**PROBLEM TO WORK ON:**
Print out the full listing exactly as it reads.
■ ■ ■ ■ ■ ■ ■
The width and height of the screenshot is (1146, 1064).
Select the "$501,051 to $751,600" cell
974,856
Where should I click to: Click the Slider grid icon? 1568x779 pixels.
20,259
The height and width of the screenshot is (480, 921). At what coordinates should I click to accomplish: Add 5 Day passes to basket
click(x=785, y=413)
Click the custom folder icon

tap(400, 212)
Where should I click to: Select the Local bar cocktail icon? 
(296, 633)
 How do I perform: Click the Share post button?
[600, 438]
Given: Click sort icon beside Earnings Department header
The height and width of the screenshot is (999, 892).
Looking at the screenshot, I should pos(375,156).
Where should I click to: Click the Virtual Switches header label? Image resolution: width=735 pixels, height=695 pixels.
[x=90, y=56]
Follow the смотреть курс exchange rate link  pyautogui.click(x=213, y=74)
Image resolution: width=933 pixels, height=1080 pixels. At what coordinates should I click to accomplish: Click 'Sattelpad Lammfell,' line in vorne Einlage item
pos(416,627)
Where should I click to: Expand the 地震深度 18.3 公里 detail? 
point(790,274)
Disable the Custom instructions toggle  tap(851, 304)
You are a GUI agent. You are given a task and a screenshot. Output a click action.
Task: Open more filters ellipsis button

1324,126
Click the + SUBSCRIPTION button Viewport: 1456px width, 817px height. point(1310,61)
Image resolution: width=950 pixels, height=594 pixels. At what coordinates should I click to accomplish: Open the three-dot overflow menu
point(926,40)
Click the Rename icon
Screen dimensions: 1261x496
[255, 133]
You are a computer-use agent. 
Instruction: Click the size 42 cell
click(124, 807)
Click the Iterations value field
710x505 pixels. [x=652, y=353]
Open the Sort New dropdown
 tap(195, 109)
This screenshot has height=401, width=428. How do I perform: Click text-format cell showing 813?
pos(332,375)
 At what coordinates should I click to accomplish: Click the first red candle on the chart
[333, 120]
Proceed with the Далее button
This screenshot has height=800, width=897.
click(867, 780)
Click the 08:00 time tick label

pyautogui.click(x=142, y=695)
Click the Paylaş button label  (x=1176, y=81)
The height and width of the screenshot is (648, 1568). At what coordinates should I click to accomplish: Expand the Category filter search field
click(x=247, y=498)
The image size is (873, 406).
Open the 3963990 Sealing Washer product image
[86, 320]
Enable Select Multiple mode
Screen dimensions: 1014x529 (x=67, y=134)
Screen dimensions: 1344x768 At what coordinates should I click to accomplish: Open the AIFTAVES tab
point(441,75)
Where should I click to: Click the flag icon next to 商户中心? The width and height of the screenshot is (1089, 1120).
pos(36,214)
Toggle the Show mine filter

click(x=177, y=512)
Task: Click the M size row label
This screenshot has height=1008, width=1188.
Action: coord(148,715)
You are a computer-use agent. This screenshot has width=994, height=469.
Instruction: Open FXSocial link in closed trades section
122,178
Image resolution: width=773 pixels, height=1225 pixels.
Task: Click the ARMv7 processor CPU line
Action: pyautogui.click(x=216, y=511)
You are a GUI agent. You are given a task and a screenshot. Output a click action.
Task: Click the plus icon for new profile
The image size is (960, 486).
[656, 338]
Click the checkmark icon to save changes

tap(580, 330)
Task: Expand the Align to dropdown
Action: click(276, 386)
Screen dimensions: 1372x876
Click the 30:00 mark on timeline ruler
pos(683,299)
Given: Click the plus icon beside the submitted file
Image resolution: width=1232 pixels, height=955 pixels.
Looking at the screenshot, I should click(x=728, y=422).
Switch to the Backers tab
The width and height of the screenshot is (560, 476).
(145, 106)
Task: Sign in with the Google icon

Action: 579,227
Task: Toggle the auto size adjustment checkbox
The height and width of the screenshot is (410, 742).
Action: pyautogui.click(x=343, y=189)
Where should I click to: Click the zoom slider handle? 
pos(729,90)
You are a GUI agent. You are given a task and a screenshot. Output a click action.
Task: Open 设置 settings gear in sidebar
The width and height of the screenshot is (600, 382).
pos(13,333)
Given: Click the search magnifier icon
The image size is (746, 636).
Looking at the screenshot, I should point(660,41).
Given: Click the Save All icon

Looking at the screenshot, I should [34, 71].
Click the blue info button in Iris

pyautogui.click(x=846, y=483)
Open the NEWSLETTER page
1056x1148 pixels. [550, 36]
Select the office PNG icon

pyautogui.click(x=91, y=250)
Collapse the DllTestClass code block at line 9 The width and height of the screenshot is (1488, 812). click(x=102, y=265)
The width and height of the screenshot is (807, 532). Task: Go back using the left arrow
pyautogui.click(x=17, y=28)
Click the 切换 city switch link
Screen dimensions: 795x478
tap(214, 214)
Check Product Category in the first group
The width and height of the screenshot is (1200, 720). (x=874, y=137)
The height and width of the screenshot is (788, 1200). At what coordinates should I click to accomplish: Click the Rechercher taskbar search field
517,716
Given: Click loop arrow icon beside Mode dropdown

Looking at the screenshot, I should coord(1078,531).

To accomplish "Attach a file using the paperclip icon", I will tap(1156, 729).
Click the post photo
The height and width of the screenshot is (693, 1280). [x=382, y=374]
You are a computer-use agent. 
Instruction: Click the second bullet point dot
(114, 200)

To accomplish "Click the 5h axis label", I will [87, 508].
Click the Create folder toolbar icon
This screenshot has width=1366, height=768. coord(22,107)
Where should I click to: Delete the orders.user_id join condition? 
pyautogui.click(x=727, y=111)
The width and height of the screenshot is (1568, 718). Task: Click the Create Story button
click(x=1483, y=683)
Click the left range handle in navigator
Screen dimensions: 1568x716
■ ■ ■ ■ ■ ■ ■
**PROBLEM SOLUTION:**
The width and height of the screenshot is (1146, 1064).
Select the "$501,051 to $751,600" cell
974,856
Where should I click to: Click the Slider grid icon? 1568x779 pixels.
20,259
The height and width of the screenshot is (480, 921). At what coordinates should I click to accomplish: Add 5 Day passes to basket
click(x=785, y=413)
Click the custom folder icon

tap(400, 212)
Where should I click to: Select the Local bar cocktail icon? 
(296, 633)
 How do I perform: Click the Share post button?
[600, 438]
Given: Click sort icon beside Earnings Department header
The height and width of the screenshot is (999, 892).
Looking at the screenshot, I should pos(375,156).
Where should I click to: Click the Virtual Switches header label? Image resolution: width=735 pixels, height=695 pixels.
[x=90, y=56]
Follow the смотреть курс exchange rate link  pyautogui.click(x=213, y=74)
Image resolution: width=933 pixels, height=1080 pixels. At what coordinates should I click to accomplish: Click 'Sattelpad Lammfell,' line in vorne Einlage item
pos(416,627)
Where should I click to: Expand the 地震深度 18.3 公里 detail? 
point(790,274)
Disable the Custom instructions toggle  tap(851, 304)
You are a GUI agent. You are given a task and a screenshot. Output a click action.
Task: Open more filters ellipsis button

1324,126
Click the + SUBSCRIPTION button Viewport: 1456px width, 817px height. point(1310,61)
Image resolution: width=950 pixels, height=594 pixels. At what coordinates should I click to accomplish: Open the three-dot overflow menu
point(926,40)
Click the Rename icon
Screen dimensions: 1261x496
[255, 133]
You are a computer-use agent. 
Instruction: Click the size 42 cell
click(124, 807)
Click the Iterations value field
710x505 pixels. [x=652, y=353]
Open the Sort New dropdown
 tap(195, 109)
This screenshot has height=401, width=428. How do I perform: Click text-format cell showing 813?
pos(332,375)
 At what coordinates should I click to accomplish: Click the first red candle on the chart
[333, 120]
Proceed with the Далее button
This screenshot has height=800, width=897.
click(867, 780)
Click the 08:00 time tick label

pyautogui.click(x=142, y=695)
Click the Paylaş button label  (x=1176, y=81)
The height and width of the screenshot is (648, 1568). At what coordinates should I click to accomplish: Expand the Category filter search field
click(x=247, y=498)
The image size is (873, 406).
Open the 3963990 Sealing Washer product image
[86, 320]
Enable Select Multiple mode
Screen dimensions: 1014x529 (x=67, y=134)
Screen dimensions: 1344x768 At what coordinates should I click to accomplish: Open the AIFTAVES tab
point(441,75)
Where should I click to: Click the flag icon next to 商户中心? The width and height of the screenshot is (1089, 1120).
pos(36,214)
Toggle the Show mine filter

click(x=177, y=512)
Task: Click the M size row label
This screenshot has height=1008, width=1188.
Action: coord(148,715)
You are a computer-use agent. This screenshot has width=994, height=469.
Instruction: Open FXSocial link in closed trades section
122,178
Image resolution: width=773 pixels, height=1225 pixels.
Task: Click the ARMv7 processor CPU line
Action: pyautogui.click(x=216, y=511)
You are a GUI agent. You are given a task and a screenshot. Output a click action.
Task: Click the plus icon for new profile
The image size is (960, 486).
[656, 338]
Click the checkmark icon to save changes

tap(580, 330)
Task: Expand the Align to dropdown
Action: click(276, 386)
Screen dimensions: 1372x876
Click the 30:00 mark on timeline ruler
pos(683,299)
Given: Click the plus icon beside the submitted file
Image resolution: width=1232 pixels, height=955 pixels.
Looking at the screenshot, I should click(x=728, y=422).
Switch to the Backers tab
The width and height of the screenshot is (560, 476).
(145, 106)
Task: Sign in with the Google icon

Action: 579,227
Task: Toggle the auto size adjustment checkbox
The height and width of the screenshot is (410, 742).
Action: pyautogui.click(x=343, y=189)
Where should I click to: Click the zoom slider handle? 
pos(729,90)
You are a GUI agent. You are given a task and a screenshot. Output a click action.
Task: Open 设置 settings gear in sidebar
The width and height of the screenshot is (600, 382).
pos(13,333)
Given: Click the search magnifier icon
The image size is (746, 636).
Looking at the screenshot, I should point(660,41).
Given: Click the Save All icon

Looking at the screenshot, I should [34, 71].
Click the blue info button in Iris

pyautogui.click(x=846, y=483)
Open the NEWSLETTER page
1056x1148 pixels. [550, 36]
Select the office PNG icon

pyautogui.click(x=91, y=250)
Collapse the DllTestClass code block at line 9 The width and height of the screenshot is (1488, 812). click(x=102, y=265)
The width and height of the screenshot is (807, 532). Task: Go back using the left arrow
pyautogui.click(x=17, y=28)
Click the 切换 city switch link
Screen dimensions: 795x478
tap(214, 214)
Check Product Category in the first group
The width and height of the screenshot is (1200, 720). (x=874, y=137)
The height and width of the screenshot is (788, 1200). At what coordinates should I click to accomplish: Click the Rechercher taskbar search field
517,716
Given: Click loop arrow icon beside Mode dropdown

Looking at the screenshot, I should coord(1078,531).

To accomplish "Attach a file using the paperclip icon", I will tap(1156, 729).
Click the post photo
The height and width of the screenshot is (693, 1280). [x=382, y=374]
You are a computer-use agent. 
Instruction: Click the second bullet point dot
(114, 200)

To accomplish "Click the 5h axis label", I will [87, 508].
Click the Create folder toolbar icon
This screenshot has width=1366, height=768. coord(22,107)
Where should I click to: Delete the orders.user_id join condition? 
pyautogui.click(x=727, y=111)
The width and height of the screenshot is (1568, 718). Task: Click the Create Story button
click(x=1483, y=683)
Click the left range handle in navigator
Screen dimensions: 1568x716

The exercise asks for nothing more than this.